Kyra continued to improve over the course of her junior season and it became clear that she would be a good pickup for almost any college program. Her range is now out to the 3-line. She also has a motor that just keeps going. Kyra can outrun most bigs and finish with either hand. She brings zero negative energy to the teams she plays on and she is very coachable. There are talented players out there, but it is not easy to find gifted players that really do play hard consistently, are positive with their teammates and humble enough to handle constructive criticism and coaching. These characteristics will suit her well at the next level.

Get to know Kyra:

1) What were some of the main things that stood out about BYU during the recruitment process that led to you eventually signing? 

The thing that really stood out to me is how the coaching staff was really interested in me and who I am. The continual communication and the ease of talking to them was like talking to my parents.  On my unofficial visit I noticed immediately the closeness everyone had with each other. No one was left out or by themselves, no little groups, everyone had amazing relationships with each other.
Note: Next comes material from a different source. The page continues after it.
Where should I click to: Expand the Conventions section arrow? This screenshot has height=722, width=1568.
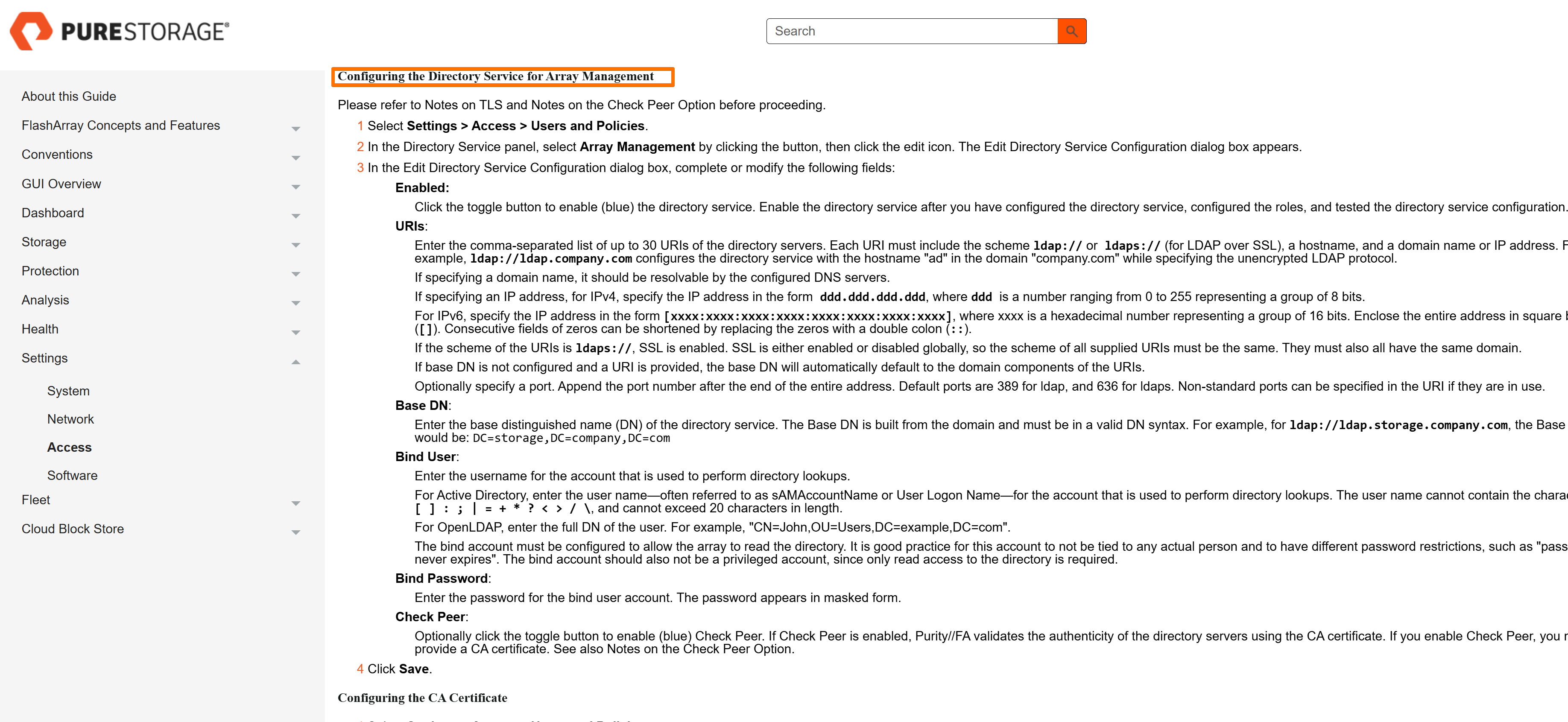coord(296,158)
I also love how all the coaches have a great relationship with all the girls, they are always encouraging the players to become the best and achieve their potential. All the coaches are willing to always be there for their players, you could see that they were like a happy family. The head coach was a father figure to the girls, as well as the players and coaches look forward to doing fun activities together away from basketball.

2) What are your basketball goals in college? Any plans for an academic major?
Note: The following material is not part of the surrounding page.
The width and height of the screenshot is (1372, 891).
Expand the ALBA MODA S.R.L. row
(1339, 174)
My basketball goals are to improve my outside game. I have played as a post (#4 high post) at my high school.  On my select team I got to go out and really learn that I am a natural stretch forward player. At BYU they want to utilize this and strengthen my abilities as a stretch forward, I’m really looking forward to getting down there and working hard. I want to become stronger on defense, in high school ball I could get away with a lot.  I really want to improve on my speed, agility, my strength, and work on having more of an explosive defense. My academic plans are to maybe get into Psychology. I really enjoy learning about the human brain and our emotions.
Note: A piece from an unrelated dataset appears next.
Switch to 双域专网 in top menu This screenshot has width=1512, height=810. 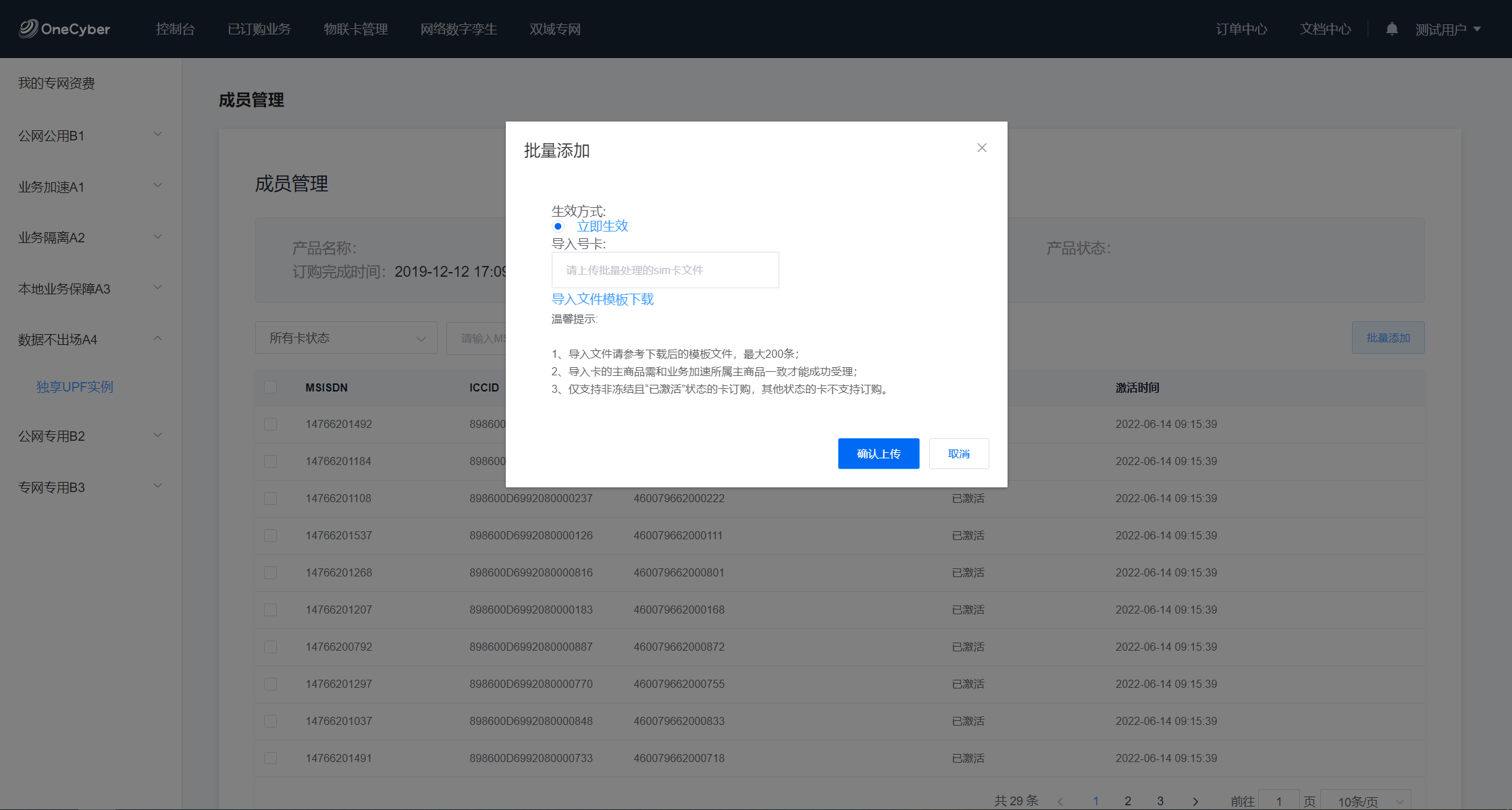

3) What advice would you give to young high school players that are trying to make it to the Division 1 level?

One thing that I have always hated was watching film of myself, but now that I am injured I try to watch my games and see what I need to improve when I come back. So watch film of yourself and really focus on things that you need to improve on. Last thing I would say is have confidence in yourself, when you take a shot, tell yourself “that’s going in”. Set your goals, never let someone tell you that you can’t do it, be prepared to work hard, and push yourself, the road to a D1 player will not be easy but is reachable.

4) How would you describe your time with the Northwest Blazers travel program in high school? 

My time with the Blazers has really helped me grow and gain more confidence as a player. It made me realize what it takes to be a Division 1 player and how to play against D1 players. I am so grateful to have been chosen to be on a nationally ranked team with the best coach. Coach Steve Klees helped me build my confidence in my abilities, always encouraged me and to never second guess what I can accomplish.  Coach Steve had a special part in my basketball recruitment, I will forever be grateful to him and all those Blazer coaches that helped me through my process. I loved being a Blazer and will always be a Blazer. I have been blessed with having amazing teammates that are my now close friends as well as some of the best players in the nation that I will continue to root for in their college basketball careers.